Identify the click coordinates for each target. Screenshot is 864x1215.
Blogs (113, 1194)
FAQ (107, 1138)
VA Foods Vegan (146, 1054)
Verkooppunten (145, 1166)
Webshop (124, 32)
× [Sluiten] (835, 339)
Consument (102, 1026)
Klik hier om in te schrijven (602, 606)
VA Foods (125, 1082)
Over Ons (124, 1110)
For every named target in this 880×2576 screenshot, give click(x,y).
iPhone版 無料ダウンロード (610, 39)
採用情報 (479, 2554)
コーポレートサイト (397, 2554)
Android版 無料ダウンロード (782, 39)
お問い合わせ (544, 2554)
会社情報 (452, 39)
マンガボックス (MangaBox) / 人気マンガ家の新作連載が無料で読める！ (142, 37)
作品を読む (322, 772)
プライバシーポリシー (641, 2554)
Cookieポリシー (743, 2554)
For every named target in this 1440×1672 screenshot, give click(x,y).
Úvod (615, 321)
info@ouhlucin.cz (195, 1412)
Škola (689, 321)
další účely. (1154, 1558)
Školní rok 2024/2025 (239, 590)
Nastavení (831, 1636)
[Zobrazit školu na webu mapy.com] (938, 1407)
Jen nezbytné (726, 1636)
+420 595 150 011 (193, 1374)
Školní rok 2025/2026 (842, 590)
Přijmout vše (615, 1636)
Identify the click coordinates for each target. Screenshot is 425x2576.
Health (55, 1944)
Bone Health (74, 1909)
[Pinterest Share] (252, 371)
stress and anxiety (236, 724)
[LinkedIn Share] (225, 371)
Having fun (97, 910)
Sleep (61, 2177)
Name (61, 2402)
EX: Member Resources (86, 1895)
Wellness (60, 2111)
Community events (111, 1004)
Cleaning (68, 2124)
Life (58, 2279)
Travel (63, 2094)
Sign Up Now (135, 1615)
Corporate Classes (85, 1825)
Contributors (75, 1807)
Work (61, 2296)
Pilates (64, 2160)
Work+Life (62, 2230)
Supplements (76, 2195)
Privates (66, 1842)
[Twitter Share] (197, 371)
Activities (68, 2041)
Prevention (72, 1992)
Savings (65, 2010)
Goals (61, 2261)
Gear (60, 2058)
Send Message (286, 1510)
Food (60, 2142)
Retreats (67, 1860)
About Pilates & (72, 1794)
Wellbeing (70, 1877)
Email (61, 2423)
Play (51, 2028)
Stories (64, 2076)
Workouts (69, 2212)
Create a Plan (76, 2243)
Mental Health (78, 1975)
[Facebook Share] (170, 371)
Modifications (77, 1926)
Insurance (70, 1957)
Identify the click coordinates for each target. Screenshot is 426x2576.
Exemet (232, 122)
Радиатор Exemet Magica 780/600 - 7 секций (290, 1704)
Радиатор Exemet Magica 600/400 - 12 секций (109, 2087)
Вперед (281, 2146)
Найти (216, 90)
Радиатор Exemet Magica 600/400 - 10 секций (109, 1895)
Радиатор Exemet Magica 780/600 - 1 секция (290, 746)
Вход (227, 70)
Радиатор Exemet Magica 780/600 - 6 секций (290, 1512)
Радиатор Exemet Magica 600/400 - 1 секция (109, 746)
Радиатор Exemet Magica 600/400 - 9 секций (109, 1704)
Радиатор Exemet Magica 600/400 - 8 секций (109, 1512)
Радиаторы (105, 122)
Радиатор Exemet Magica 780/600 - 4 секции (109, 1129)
--------------------------------
# 課題の説明:
上の記録のうち、「Jen nezbytné (726, 1636)」を含む行から「[Pinterest Share] (252, 371)」を含む行までの部分を、JSONの文字列リストとして示しなさい。1行を1つの文字列とし、空行は除くこと。

# 最終結果:
[
  "Jen nezbytné (726, 1636)",
  "+420 595 150 011 (193, 1374)",
  "Školní rok 2025/2026 (842, 590)",
  "Přijmout vše (615, 1636)",
  "Identify the click coordinates for each target. Screenshot is 425x2576.",
  "Health (55, 1944)",
  "Bone Health (74, 1909)",
  "[Pinterest Share] (252, 371)"
]